Auralic Aries G1.1 Music Library/Server Page 2

For much of my listening I used the iFi Audio NEO iDSD [HFN Mar '21], which is outstanding value for money at around £800, especially as it now comes with significant performance upgrades using the company's Purifier technology, and can also be used straight into power amplification for a minimalist set-up. I also connected the Aries G1.1 via coaxial digital to Naim's new NSC 222 network preamp. This may seem an odd choice as Naim includes its own streaming capability onboard, but it gave me a chance to compare the network sections of the two when played through the same DAC stage. And with the Auralic/Naim combination feeding the latest iteration of the NAP 250 power amp, it was clear that the Aries G1.1 gave nothing away to Naim's onboard streaming platform.

Put simply, the Aries G1.1 will make the most of any DAC to which it's connected. Even the cleanest of computer installations is going to sound a little soft and hazy by comparison, presumably thanks to the Aries G1.1's optimised network/USB solution.

Rocking The House
The results are easy to hear with a recording such as the recent remaster of Elton John's Honky Château [Rocket Entertainment/Mercury 4596215], where familiar tracks like 'Honky Cat' and 'Rocket Man' have a crispness, presence and ambience via the Aries G1.1 that's slightly muted when playing into the same DAC directly from a computer. The vocals have better character, and that distinctive piano style is even more apparent, bringing the music up more vibrantly than ever.

That clarity also serves well the recent Pentatone releases of Mahler symphonies by the Czech Philharmonic under Semyon Bychkov. The beautifully open and spacious sound of the Fourth Symphony [Pentatone PTC5186972; 96kHz/24-bit] really illuminates the quality of the performances here, as does the speed and definition with which the frequently changing rhythms are presented.
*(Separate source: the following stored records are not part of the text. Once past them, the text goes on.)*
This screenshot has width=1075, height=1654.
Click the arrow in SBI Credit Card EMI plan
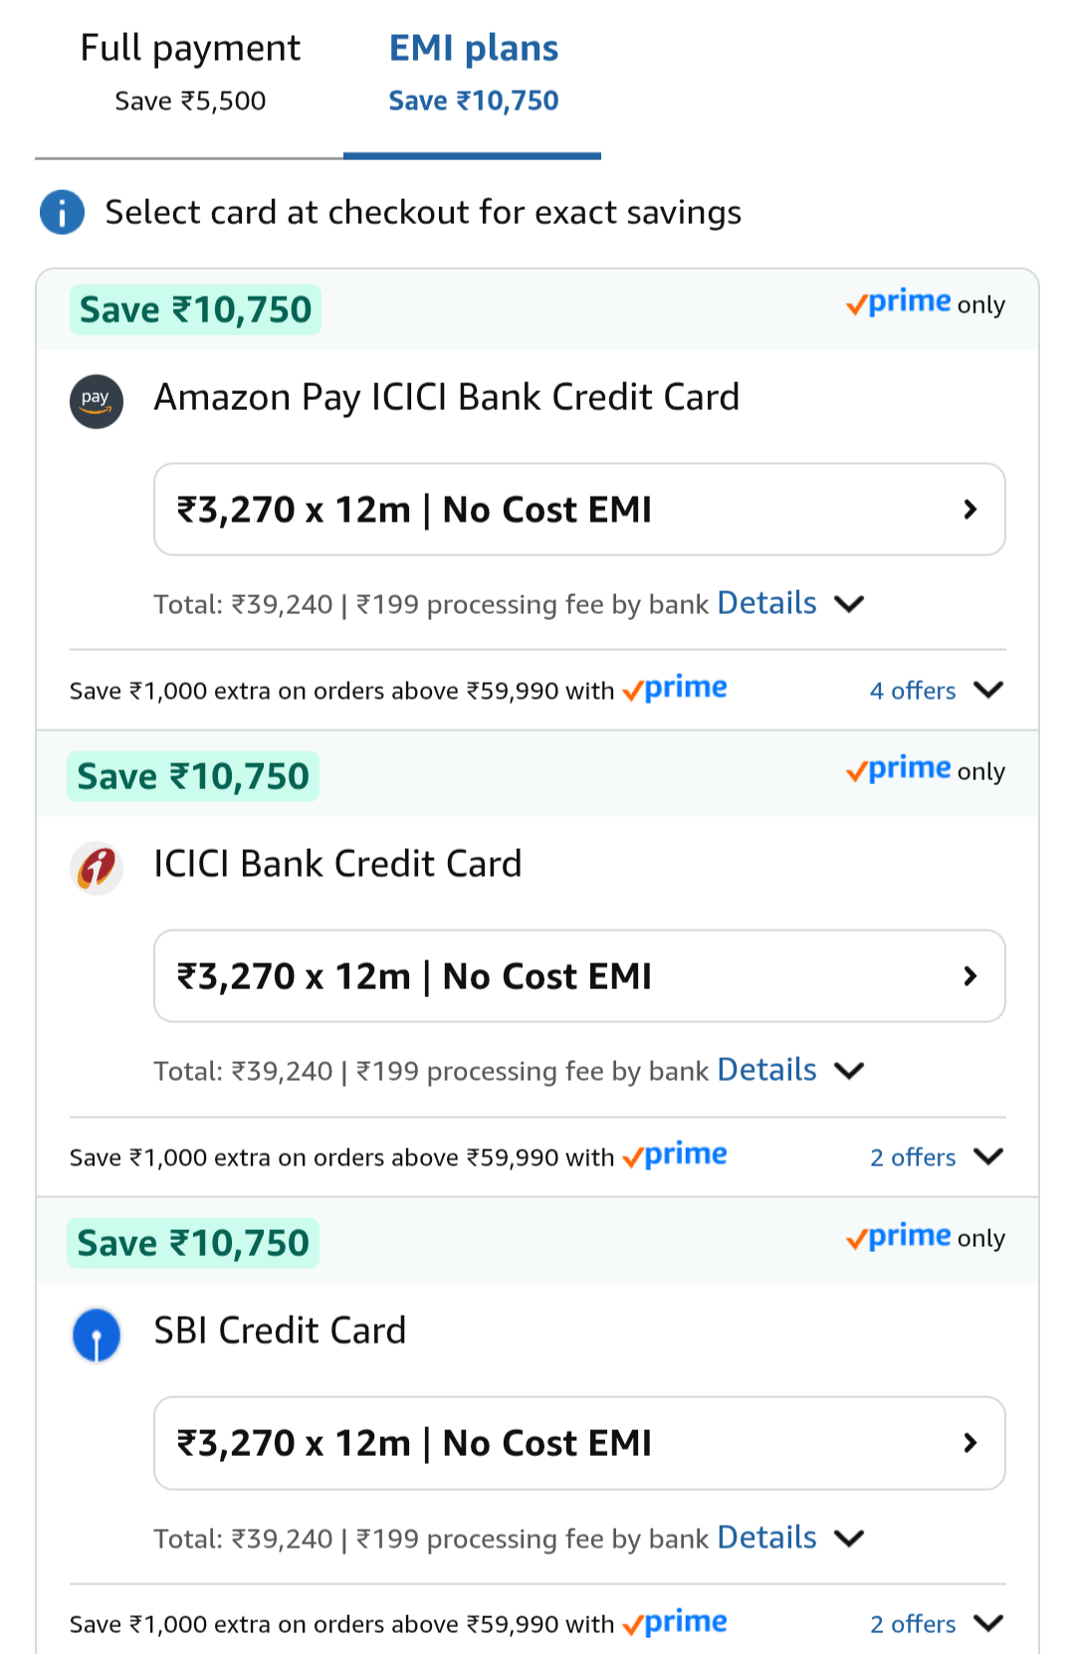[x=970, y=1443]
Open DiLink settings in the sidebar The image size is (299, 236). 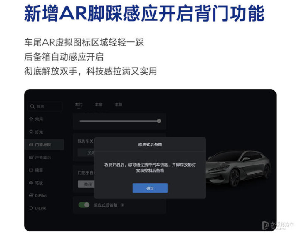[38, 208]
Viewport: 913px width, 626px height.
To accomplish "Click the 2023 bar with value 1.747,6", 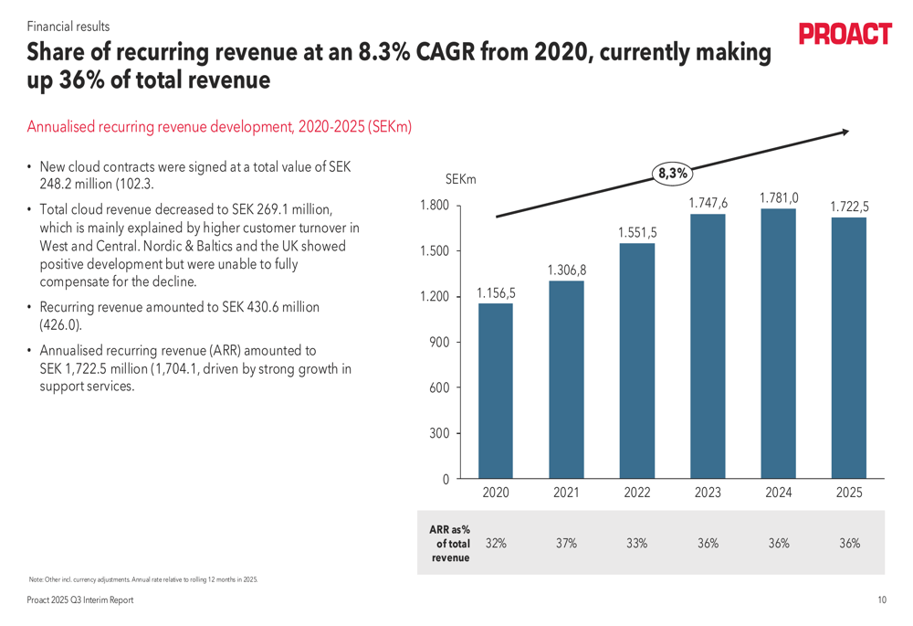I will [x=708, y=346].
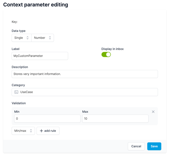Viewport: 169px width, 157px height.
Task: Click the Min value input field
Action: (x=47, y=119)
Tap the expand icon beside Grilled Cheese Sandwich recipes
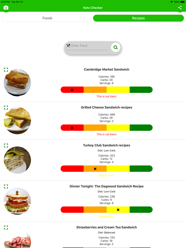This screenshot has height=248, width=186. (x=6, y=108)
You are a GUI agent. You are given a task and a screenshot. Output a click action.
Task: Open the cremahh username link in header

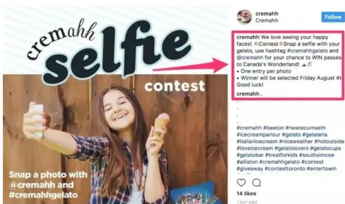pos(267,13)
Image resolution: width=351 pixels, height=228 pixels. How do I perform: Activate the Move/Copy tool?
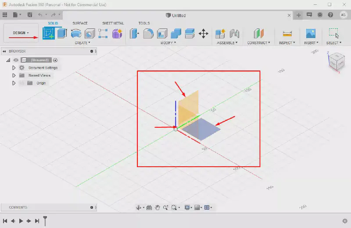tap(203, 33)
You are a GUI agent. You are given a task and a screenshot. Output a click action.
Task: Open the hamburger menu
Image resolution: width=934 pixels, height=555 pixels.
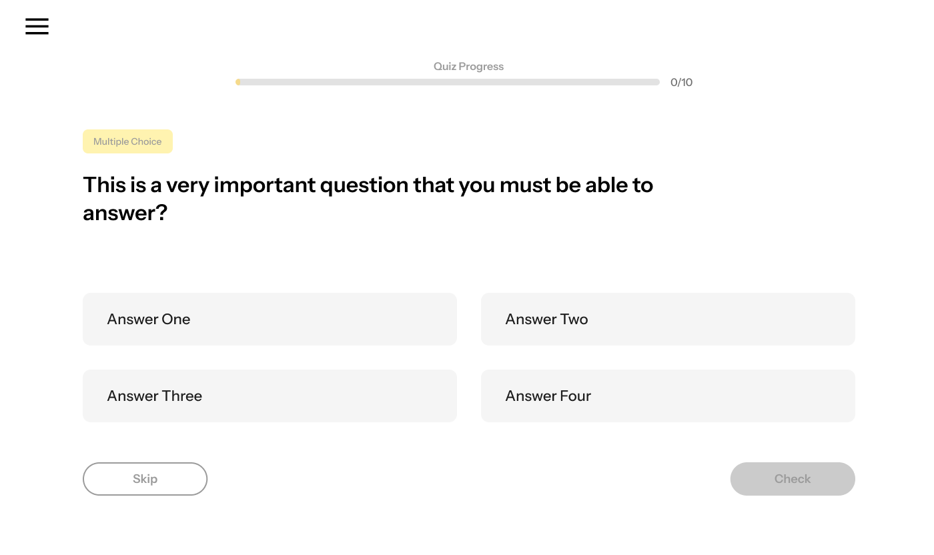pyautogui.click(x=37, y=26)
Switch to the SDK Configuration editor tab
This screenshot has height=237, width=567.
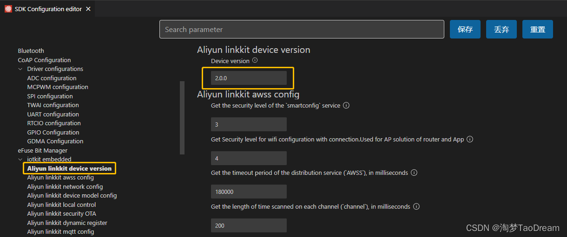point(48,9)
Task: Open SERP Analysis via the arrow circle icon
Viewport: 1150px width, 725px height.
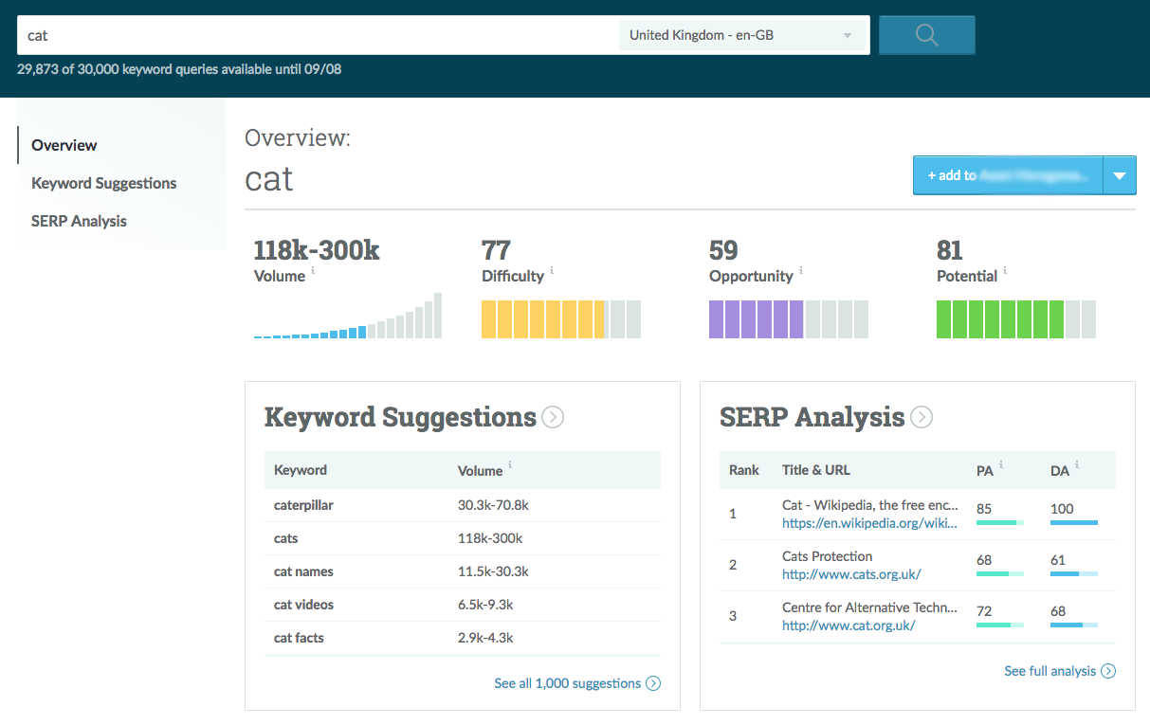Action: point(922,417)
This is a recording with both clarity and a fine dynamic range, and the way it's delivered via the Aries G1.1 makes it a real breath of fresh air, leaving the listener eager to hear more of what promises to be a captivating cycle.

King Of The Slam
Step back in time to the 2014 40th anniversary release of Supertramp's Crime Of The Century album [UMG; 192kHz/24-bit download], and that ability of this digital player to partner with a suitably revealing DAC and dig really deep into a recording is again remarkable. Right from the opening notes of 'School', the Aries G1.1 really brought out the art rock/jazz influences here.


Digital only – the Aries G1.1 offers wired/wireless network control/streaming inputs plus access to more music via optional internal and external (HDD) USB drives. DSD512/384kHz outputs are on USB-A, and DSD64/192kHz on Toslink, coax and AES

It was enough to have this listener playing this set right the way through before moving on to the massive Breakfast In America, released in 1979 and surely 'peak Supertramp'. And, boy, does the album shine through the Auralic/iFi Audio DAC combo when played in DSD64 from an SACD I picked up some years ago [A&M UIGY-9536]. It may be familiar from multiple plays, but the sequence from 'The Logical Song' through to 'Take The Long Way Home' sounds breathtaking here, with real slam and sparkling vocals and instruments.

There's not so great a change of pace required to reach Michel Camilo's 2005 version of Gershwin's Rhapsody In Blue [Telarc SACD-63611], recorded in Spain with the Barcelona Symphony Orchestra under Ernest Martinez Izquierdo. Given the soloist's background it's wonderful to hear what has become a concert-hall warhorse delivered with so jazzy a lightness of touch from all concerned. And the crispness of the Aries G1.1's sound really brings out the slightly distant orchestra, almost putting the listener on the piano stool as Camilo romps through Gershwin's tight rhythms and exuberant flourishes.

Power Play
This lightness of touch is a hallmark of the Aries G1.1's sound, or rather lack of sound, as it gets out of the way of the music, concentrating on serving it up conveniently and letting the rest of your system do its stuff. It does so as convincingly with the simple, airy sound of Third Reel's Many More Days jazz set [ECM 2431] as it does with the mighty Christopher Jacobson/Orchestre de la Suisse Romande recording of the Saint-Saëns Organ Symphony [Pentatone PTC5186638].

Here the sheer power of the solo instrument is unleashed without restraint in the final movement. In other words, whatever you play, the Aries G1.1 delivers, and when you add in its storage flexibilities, it's quite an all-rounder.

Hi-Fi News Verdict
The beauty of the Aries G1.1 is two-fold: first, its clear, logical control interface makes setup and accessing even extensive music libraries simple, and second, it imposes nothing of itself on what it's playing, rather getting out of the way and letting your DAC do its stuff. Add in the solidity of its design and build, plus the flexibility of its capabilities, and it's a compelling buy for network music playback.